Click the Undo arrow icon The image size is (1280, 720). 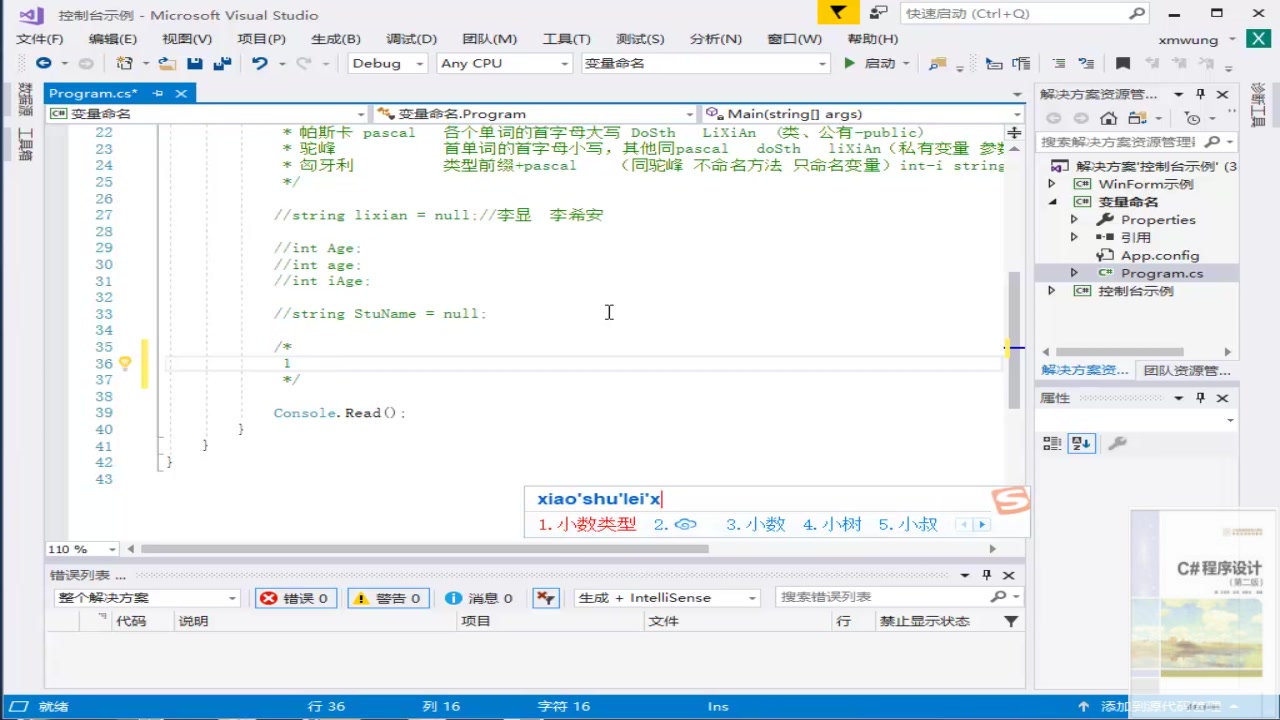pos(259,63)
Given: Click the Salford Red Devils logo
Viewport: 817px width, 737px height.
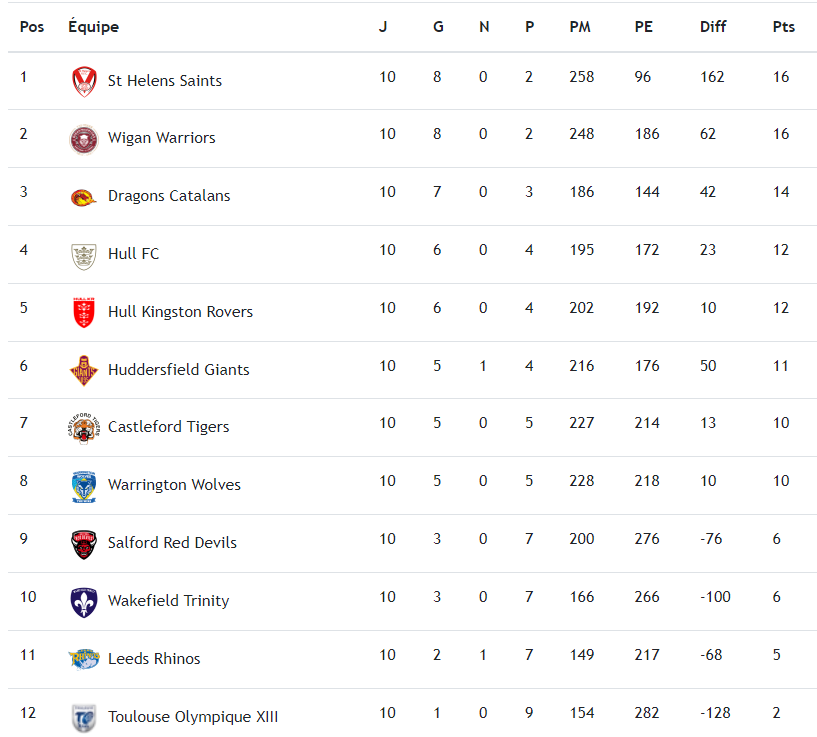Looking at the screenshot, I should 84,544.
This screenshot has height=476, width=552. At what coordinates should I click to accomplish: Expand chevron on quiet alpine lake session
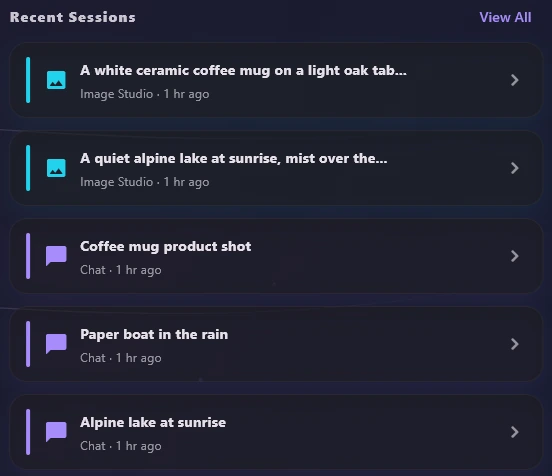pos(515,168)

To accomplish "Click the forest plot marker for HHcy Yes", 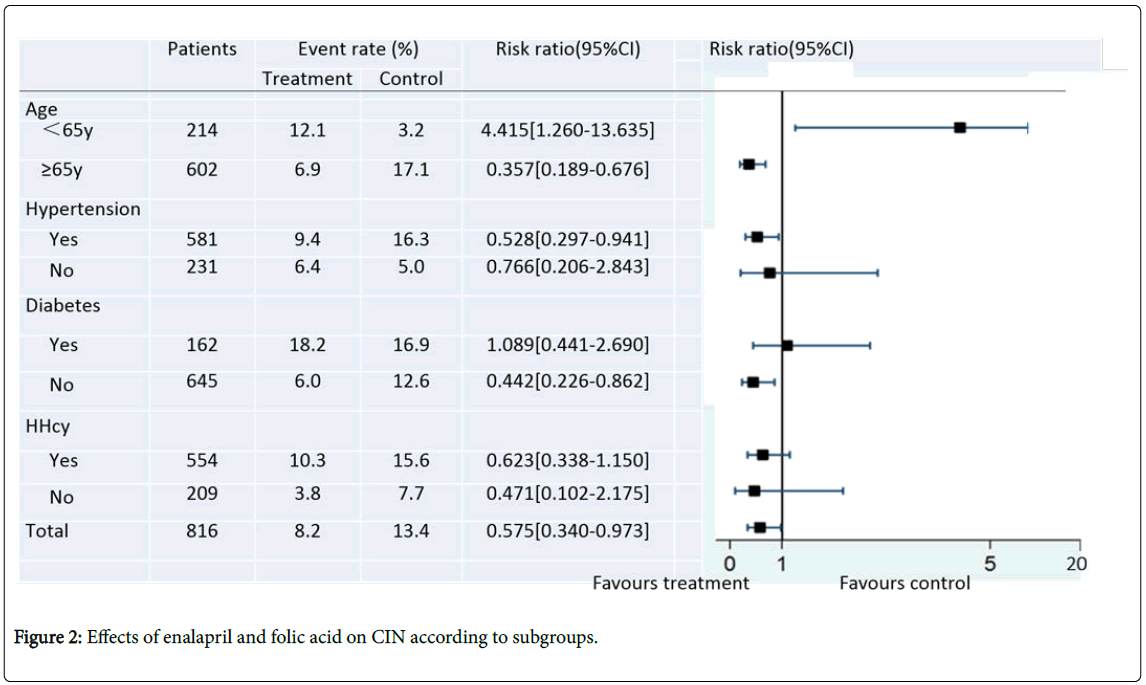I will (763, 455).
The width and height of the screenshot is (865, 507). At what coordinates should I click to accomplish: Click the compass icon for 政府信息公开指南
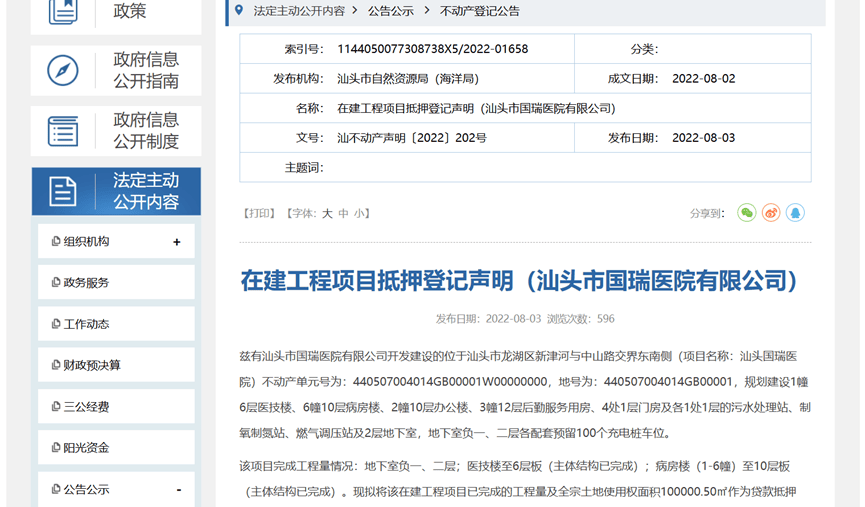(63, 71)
--
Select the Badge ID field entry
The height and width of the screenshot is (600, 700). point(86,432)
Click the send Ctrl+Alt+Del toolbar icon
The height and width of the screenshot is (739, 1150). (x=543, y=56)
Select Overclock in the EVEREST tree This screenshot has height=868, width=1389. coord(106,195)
==
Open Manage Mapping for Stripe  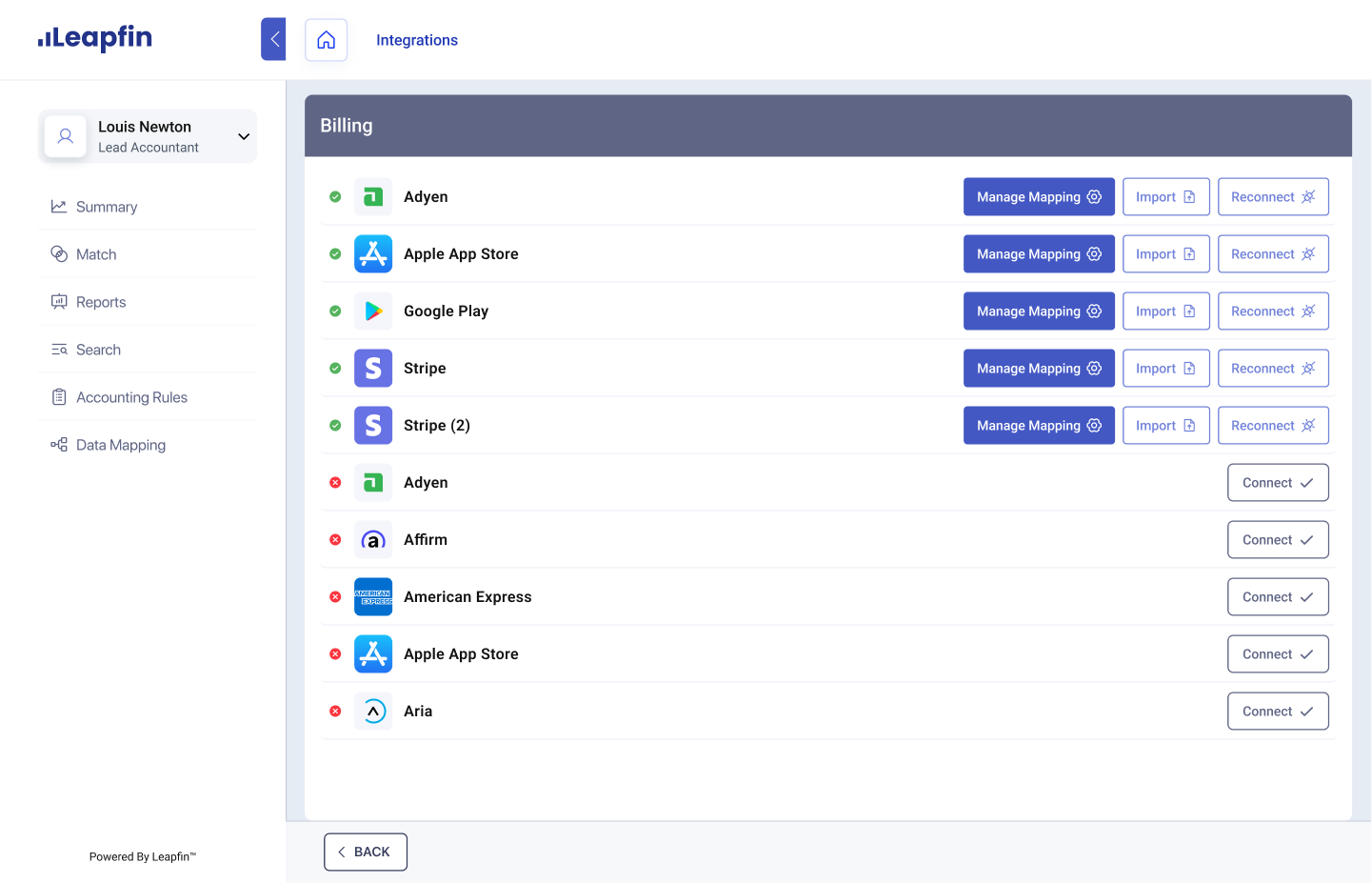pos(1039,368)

## How to complete this task
Copy the lines above exactly. Start with the line containing "Select the Badge ID field entry", end with the line containing "Select Overclock in", and include both.

## Exercise solution
Select the Badge ID field entry
The height and width of the screenshot is (600, 700). point(86,432)
Click the send Ctrl+Alt+Del toolbar icon
The height and width of the screenshot is (739, 1150). (x=543, y=56)
Select Overclock in the EVEREST tree This screenshot has height=868, width=1389. coord(106,195)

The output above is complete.